Try it: From the records below, transcribe only the lines running from the one with "الصفحة الرئيسية (933, 212)" through the one with "Gündem (219, 54)". Keep both of those end lines.
*** Data records ***
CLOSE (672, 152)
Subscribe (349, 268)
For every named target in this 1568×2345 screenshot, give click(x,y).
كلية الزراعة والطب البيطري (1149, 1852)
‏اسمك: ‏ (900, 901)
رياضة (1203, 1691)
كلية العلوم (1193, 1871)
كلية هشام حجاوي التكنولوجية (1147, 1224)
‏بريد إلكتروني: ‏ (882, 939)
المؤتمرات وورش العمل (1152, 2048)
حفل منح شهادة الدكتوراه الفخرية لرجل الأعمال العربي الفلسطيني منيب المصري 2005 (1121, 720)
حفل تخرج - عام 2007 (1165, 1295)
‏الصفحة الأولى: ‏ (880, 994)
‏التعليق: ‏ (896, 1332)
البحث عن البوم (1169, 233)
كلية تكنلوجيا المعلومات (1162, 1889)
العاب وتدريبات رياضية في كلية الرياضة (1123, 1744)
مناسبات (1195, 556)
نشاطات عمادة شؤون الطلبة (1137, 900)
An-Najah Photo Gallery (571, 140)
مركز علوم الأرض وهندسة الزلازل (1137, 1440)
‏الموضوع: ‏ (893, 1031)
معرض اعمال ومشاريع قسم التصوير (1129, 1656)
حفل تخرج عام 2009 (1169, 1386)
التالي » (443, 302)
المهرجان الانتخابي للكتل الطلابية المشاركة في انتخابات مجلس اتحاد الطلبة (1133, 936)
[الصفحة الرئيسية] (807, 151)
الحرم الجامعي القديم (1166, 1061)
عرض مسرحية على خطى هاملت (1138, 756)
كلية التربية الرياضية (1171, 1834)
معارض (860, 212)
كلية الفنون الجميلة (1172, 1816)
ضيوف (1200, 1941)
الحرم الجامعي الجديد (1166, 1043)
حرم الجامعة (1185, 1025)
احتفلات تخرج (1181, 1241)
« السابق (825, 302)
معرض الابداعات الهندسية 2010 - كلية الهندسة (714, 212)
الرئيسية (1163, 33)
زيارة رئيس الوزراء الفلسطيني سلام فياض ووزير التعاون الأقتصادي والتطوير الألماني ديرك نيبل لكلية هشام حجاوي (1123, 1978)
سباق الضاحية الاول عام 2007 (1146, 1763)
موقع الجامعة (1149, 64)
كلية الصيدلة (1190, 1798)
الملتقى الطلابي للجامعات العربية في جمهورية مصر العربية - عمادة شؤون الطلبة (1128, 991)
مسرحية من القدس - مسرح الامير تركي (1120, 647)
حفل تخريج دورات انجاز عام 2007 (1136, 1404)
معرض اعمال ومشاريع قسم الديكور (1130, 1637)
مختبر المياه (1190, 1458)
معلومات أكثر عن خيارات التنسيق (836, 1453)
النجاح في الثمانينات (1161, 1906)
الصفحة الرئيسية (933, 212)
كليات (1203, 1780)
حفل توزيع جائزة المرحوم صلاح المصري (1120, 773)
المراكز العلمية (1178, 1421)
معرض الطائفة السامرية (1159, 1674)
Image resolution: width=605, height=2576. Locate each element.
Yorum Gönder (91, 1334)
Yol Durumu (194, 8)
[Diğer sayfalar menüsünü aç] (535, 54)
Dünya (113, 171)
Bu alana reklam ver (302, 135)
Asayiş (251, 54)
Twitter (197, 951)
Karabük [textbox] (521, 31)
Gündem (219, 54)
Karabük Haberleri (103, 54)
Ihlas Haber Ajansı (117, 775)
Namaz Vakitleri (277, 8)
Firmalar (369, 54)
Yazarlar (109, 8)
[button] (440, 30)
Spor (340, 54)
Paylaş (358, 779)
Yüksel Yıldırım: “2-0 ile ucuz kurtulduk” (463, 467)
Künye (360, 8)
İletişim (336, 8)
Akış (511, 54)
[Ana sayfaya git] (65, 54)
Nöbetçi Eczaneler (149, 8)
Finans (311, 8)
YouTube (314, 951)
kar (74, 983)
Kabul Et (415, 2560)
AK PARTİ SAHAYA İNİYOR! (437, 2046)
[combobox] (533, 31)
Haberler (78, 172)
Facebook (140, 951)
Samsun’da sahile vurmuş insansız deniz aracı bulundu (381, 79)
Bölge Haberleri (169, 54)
*** End of Data records ***
Solution for this problem:
الصفحة الرئيسية (933, 212)
كليات (1203, 1780)
حفل توزيع جائزة المرحوم صلاح المصري (1120, 773)
المراكز العلمية (1178, 1421)
معرض الطائفة السامرية (1159, 1674)
Image resolution: width=605, height=2576. Locate each element.
Yorum Gönder (91, 1334)
Yol Durumu (194, 8)
[Diğer sayfalar menüsünü aç] (535, 54)
Dünya (113, 171)
Bu alana reklam ver (302, 135)
Asayiş (251, 54)
Twitter (197, 951)
Karabük [textbox] (521, 31)
Gündem (219, 54)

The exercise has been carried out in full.